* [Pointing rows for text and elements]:
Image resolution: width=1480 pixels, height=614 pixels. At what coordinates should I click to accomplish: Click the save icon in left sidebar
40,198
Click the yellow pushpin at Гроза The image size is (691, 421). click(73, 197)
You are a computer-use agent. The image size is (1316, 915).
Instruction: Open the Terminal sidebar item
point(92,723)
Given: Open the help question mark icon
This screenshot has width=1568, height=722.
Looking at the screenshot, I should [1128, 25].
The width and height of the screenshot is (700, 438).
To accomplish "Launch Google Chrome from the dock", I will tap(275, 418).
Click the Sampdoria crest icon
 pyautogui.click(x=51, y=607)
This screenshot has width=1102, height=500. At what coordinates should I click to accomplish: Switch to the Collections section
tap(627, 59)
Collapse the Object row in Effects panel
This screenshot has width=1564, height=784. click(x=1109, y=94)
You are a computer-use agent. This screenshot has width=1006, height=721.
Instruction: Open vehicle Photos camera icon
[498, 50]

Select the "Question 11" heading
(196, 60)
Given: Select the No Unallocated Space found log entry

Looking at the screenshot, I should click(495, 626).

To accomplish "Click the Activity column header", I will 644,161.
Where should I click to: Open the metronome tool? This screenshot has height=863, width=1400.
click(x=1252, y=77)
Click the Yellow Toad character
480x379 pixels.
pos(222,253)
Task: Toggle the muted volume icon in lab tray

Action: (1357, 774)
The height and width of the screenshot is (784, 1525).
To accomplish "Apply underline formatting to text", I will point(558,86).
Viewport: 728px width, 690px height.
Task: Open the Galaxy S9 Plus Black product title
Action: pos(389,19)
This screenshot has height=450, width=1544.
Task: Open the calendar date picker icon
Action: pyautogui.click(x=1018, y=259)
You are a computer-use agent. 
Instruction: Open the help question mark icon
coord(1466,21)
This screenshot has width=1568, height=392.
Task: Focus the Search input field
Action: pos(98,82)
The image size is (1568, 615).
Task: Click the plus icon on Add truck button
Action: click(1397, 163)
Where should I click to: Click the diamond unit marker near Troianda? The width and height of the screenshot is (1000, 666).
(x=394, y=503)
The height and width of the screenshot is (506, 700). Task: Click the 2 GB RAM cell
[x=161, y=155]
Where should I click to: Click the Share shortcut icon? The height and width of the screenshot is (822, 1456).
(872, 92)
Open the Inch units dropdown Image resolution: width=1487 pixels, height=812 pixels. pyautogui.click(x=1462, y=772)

* [Prompt]: Output all the rows above as a numbered list, leaving out the blank lines.

* [Result for this task]:
1. Image resolution: width=1480 pixels, height=614 pixels. At what coordinates should I click to accomplish: Click the save icon in left sidebar
2. 40,198
3. Click the yellow pushpin at Гроза The image size is (691, 421). click(73, 197)
4. You are a computer-use agent. The image size is (1316, 915).
5. Instruction: Open the Terminal sidebar item
6. point(92,723)
7. Given: Open the help question mark icon
8. This screenshot has width=1568, height=722.
9. Looking at the screenshot, I should [1128, 25].
10. The width and height of the screenshot is (700, 438).
11. To accomplish "Launch Google Chrome from the dock", I will tap(275, 418).
12. Click the Sampdoria crest icon
13.  pyautogui.click(x=51, y=607)
14. This screenshot has width=1102, height=500. At what coordinates should I click to accomplish: Switch to the Collections section
15. tap(627, 59)
16. Collapse the Object row in Effects panel
17. This screenshot has width=1564, height=784. click(x=1109, y=94)
18. You are a computer-use agent. This screenshot has width=1006, height=721.
19. Instruction: Open vehicle Photos camera icon
20. [498, 50]
21. Select the "Question 11" heading
22. (196, 60)
23. Given: Select the No Unallocated Space found log entry
24. Looking at the screenshot, I should click(495, 626).
25. To accomplish "Click the Activity column header", I will 644,161.
26. Where should I click to: Open the metronome tool? This screenshot has height=863, width=1400.
27. click(x=1252, y=77)
28. Click the Yellow Toad character
29. 480x379 pixels.
30. pos(222,253)
31. Task: Toggle the muted volume icon in lab tray
32. Action: (1357, 774)
33. The height and width of the screenshot is (784, 1525).
34. To accomplish "Apply underline formatting to text", I will point(558,86).
35. Viewport: 728px width, 690px height.
36. Task: Open the Galaxy S9 Plus Black product title
37. Action: pos(389,19)
38. This screenshot has height=450, width=1544.
39. Task: Open the calendar date picker icon
40. Action: pyautogui.click(x=1018, y=259)
41. You are a computer-use agent. 
42. Instruction: Open the help question mark icon
43. coord(1466,21)
44. This screenshot has width=1568, height=392.
45. Task: Focus the Search input field
46. Action: pos(98,82)
47. The image size is (1568, 615).
48. Task: Click the plus icon on Add truck button
49. Action: click(1397, 163)
50. Where should I click to: Click the diamond unit marker near Troianda? The width and height of the screenshot is (1000, 666).
51. (x=394, y=503)
52. The height and width of the screenshot is (506, 700). Task: Click the 2 GB RAM cell
53. [x=161, y=155]
54. Where should I click to: Click the Share shortcut icon? The height and width of the screenshot is (822, 1456).
55. (872, 92)
56. Open the Inch units dropdown Image resolution: width=1487 pixels, height=812 pixels. pyautogui.click(x=1462, y=772)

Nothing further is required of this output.